↓↓↓
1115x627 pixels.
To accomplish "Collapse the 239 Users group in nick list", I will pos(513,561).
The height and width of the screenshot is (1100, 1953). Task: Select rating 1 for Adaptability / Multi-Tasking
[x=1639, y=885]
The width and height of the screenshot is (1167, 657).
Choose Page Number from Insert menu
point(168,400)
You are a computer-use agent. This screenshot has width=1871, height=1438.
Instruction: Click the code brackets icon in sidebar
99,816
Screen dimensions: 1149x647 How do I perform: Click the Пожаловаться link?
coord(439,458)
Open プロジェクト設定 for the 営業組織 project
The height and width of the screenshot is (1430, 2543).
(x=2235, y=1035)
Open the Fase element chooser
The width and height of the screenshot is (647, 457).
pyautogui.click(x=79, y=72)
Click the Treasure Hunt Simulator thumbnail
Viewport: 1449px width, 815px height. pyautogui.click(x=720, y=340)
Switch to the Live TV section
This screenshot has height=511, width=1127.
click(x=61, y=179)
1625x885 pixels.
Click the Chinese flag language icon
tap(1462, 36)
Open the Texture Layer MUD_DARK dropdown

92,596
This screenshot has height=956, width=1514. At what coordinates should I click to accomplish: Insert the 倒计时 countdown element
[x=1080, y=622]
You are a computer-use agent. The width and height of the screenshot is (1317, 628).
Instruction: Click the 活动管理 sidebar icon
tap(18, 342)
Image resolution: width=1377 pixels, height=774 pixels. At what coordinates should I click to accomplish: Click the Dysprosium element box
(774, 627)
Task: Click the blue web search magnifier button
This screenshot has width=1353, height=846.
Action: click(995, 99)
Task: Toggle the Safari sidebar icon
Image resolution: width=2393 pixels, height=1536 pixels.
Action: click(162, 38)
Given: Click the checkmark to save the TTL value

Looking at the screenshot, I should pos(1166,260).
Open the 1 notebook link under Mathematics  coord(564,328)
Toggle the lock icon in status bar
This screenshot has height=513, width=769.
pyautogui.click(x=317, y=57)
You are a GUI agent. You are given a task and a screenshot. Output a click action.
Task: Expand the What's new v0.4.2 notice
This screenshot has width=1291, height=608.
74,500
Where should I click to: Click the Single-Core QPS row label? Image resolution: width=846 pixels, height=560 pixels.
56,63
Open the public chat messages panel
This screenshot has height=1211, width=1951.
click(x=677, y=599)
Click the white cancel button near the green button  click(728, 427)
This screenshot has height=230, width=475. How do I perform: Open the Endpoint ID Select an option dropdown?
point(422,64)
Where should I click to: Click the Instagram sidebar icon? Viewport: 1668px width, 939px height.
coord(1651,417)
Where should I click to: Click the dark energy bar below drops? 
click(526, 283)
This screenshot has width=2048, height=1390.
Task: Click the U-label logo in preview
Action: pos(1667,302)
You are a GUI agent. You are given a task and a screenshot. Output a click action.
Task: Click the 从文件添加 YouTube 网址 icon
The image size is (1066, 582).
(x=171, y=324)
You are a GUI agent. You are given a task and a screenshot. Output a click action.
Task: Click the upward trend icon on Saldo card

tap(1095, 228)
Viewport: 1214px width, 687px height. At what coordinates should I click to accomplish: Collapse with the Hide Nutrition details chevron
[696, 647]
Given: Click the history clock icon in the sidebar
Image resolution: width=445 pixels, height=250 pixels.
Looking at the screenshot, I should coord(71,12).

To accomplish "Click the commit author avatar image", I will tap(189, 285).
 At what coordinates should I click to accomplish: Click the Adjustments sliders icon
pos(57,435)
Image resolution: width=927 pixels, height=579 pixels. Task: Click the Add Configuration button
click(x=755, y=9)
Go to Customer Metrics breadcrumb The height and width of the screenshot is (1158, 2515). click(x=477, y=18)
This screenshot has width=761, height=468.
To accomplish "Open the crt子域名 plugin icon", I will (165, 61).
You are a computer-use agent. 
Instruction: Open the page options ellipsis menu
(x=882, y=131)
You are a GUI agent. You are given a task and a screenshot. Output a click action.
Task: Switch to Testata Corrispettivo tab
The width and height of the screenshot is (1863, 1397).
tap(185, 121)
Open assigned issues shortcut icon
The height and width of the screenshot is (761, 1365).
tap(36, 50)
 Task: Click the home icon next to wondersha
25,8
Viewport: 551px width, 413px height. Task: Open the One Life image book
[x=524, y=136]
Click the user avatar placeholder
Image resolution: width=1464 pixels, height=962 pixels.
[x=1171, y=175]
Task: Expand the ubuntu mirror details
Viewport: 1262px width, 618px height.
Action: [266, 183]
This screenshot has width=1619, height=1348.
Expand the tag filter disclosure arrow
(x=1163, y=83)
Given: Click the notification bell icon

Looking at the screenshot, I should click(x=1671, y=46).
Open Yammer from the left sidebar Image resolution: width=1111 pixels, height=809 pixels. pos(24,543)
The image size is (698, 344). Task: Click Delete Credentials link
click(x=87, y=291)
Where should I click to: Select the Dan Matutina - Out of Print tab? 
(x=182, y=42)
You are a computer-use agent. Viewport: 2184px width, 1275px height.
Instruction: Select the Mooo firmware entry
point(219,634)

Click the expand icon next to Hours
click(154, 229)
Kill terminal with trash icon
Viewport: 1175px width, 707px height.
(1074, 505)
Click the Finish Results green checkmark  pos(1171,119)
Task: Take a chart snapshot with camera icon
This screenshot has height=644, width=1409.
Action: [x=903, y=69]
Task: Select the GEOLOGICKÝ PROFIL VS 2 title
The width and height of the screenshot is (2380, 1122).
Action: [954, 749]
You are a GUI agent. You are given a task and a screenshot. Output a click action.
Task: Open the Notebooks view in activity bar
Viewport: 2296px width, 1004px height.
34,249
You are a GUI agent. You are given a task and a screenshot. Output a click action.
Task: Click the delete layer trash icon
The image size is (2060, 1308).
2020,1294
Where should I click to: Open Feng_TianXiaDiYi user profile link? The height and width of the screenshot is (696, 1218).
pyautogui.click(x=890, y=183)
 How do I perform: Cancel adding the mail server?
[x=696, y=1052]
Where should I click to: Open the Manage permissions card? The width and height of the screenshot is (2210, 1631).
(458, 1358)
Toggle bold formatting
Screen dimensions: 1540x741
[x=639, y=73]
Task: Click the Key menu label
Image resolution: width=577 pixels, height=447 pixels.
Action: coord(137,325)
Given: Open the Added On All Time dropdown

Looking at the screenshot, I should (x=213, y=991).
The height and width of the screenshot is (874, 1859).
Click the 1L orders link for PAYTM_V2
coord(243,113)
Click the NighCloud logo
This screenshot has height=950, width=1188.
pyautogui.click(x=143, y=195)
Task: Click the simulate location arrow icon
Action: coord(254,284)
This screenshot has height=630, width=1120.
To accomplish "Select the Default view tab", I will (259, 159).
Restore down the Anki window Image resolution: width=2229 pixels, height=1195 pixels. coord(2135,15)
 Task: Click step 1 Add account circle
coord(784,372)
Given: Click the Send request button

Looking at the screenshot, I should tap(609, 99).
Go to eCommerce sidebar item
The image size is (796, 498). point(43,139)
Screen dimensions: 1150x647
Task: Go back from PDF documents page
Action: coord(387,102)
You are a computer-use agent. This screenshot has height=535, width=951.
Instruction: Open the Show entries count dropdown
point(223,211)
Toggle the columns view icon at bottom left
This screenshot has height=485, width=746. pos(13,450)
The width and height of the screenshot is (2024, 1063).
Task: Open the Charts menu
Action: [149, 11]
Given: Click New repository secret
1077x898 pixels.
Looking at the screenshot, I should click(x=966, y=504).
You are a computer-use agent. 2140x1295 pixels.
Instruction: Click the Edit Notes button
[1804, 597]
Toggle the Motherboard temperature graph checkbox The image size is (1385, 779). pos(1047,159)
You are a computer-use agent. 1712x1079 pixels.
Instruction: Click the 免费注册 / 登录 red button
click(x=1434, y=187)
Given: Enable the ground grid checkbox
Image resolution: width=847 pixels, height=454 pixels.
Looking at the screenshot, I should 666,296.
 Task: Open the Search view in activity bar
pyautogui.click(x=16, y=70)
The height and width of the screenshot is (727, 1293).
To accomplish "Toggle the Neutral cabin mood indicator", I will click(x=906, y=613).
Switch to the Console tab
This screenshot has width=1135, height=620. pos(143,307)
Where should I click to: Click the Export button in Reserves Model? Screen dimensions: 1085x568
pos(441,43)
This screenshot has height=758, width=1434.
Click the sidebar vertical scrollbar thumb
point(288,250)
↑↑↑
## TASK DETAILS
Look above for the line with "Image resolution: width=927"; retype exactly that line, every line after it up to the line with "Task: Expand the ubuntu mirror details", and that line too, nothing else.

## FINISHED EXERCISE
Image resolution: width=927 pixels, height=579 pixels. Task: Click the Add Configuration button
click(x=755, y=9)
Go to Customer Metrics breadcrumb The height and width of the screenshot is (1158, 2515). click(x=477, y=18)
This screenshot has width=761, height=468.
To accomplish "Open the crt子域名 plugin icon", I will (165, 61).
You are a computer-use agent. 
Instruction: Open the page options ellipsis menu
(x=882, y=131)
You are a GUI agent. You are given a task and a screenshot. Output a click action.
Task: Switch to Testata Corrispettivo tab
The width and height of the screenshot is (1863, 1397).
tap(185, 121)
Open assigned issues shortcut icon
The height and width of the screenshot is (761, 1365).
tap(36, 50)
 Task: Click the home icon next to wondersha
25,8
Viewport: 551px width, 413px height. Task: Open the One Life image book
[x=524, y=136]
Click the user avatar placeholder
Image resolution: width=1464 pixels, height=962 pixels.
[x=1171, y=175]
Task: Expand the ubuntu mirror details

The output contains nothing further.